29 December 2006

2006 year in review without jokes.

1. What did you do in 2006 that you'd never done before?
flew internationally

2. Did you keep your new years' resolutions, and will you make more for next year?
I did. I sometimes do keep my resolutions. I bought a real camera (which has since died) I lost weight (though, not enough) and I dress better than I used to, but I did not make an effort to organize my life or write things down.
I probably won't make more, other than getting healthy, which is an ongoing thing amirite?

3. Did anyone close to you give birth?
my sister is pregnant. (and my cousins kicked em out left and right.)

4. Did anyone close to you die?
Luckily, no.

5. What countries did you visit?
Ireland, England, Scotland

6. What would you like to have in 2007 that you lacked in 2006?
Some good, solid luvin.

7. What dates from 2006 will remain etched upon your memory, and why?
I can't retain anything for more than a month. Thanksgiving was pretty intense in a negative way. This one guy's birthday comes to mind, for no reason other than it is close to mine.

8. What was your biggest achievement of the year?
feeling good about myself. traveling to places I would never have dared to dream of visiting

9. What was your biggest failure?
Eating so many doughnuts. Disappointing some friends by losing touch or not putting them first.

10. Did you suffer illness or injury?
Now that you mention it, nope.

11. What was the best thing you bought?
my camera.

12. Whose behaviour merited celebration?
My friends, for being awesome and smart and fucking hilarious and good to me.

13. Whose behaviour made you appalled and depressed?
People who push on the subway stairs.

14. Where did most of your money go?
The UK

15. What did you get really, really, really excited about?
Traveling, self-discovery, kittens.

16. What song will always remind you of 2006?
The Shins, "Sleeping Lessons" and "Chicago" by Sufjan Stevens and "Quality Control" by Jurrasic Five

17. Compared to this time last year, are you:
a) happier or sadder? I think I now have deeper capacity in both respects, but compared to last year, I am pretty dandy.
b) thinner or fatter? slightly thinner.
c) richer or poorer? richer? Strangely?

18. What do you wish you'd done more of?
Gettin' healthy.

19. What do you wish you'd done less of?
crushing on boys, drinking, self-pitying

20. How will you be spending Christmas?
On my parents couch! Awesome.

21. How will you be spending New Years?
At a small house party in Queens with my bros and sis and frindz.

22. Did you fall in love in 2006?
I did all I could to avoid it for most of the year. I'm coming around.

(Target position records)

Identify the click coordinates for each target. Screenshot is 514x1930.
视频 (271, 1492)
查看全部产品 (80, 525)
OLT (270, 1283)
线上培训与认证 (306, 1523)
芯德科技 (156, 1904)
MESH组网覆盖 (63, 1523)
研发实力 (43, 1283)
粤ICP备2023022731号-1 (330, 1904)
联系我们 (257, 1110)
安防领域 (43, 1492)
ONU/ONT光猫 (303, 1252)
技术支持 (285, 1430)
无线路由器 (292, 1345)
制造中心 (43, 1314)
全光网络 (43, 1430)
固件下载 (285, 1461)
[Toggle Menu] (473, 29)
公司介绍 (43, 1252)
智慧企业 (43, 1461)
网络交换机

## [Requirement A]
Reproduce the passage from the 2006 year-in-review text starting with "18. What do" and going on through "parents couch! Awesome.".
## [Requirement B]
Translate this sentence from the 2006 year-in-review text into Spanish: "I can't retain anything for more than a month."

## [Final result A]
18. What do you wish you'd done more of?
Gettin' healthy.

19. What do you wish you'd done less of?
crushing on boys, drinking, self-pitying

20. How will you be spending Christmas?
On my parents couch! Awesome.

## [Final result B]
No puedo retener nada por más de un mes.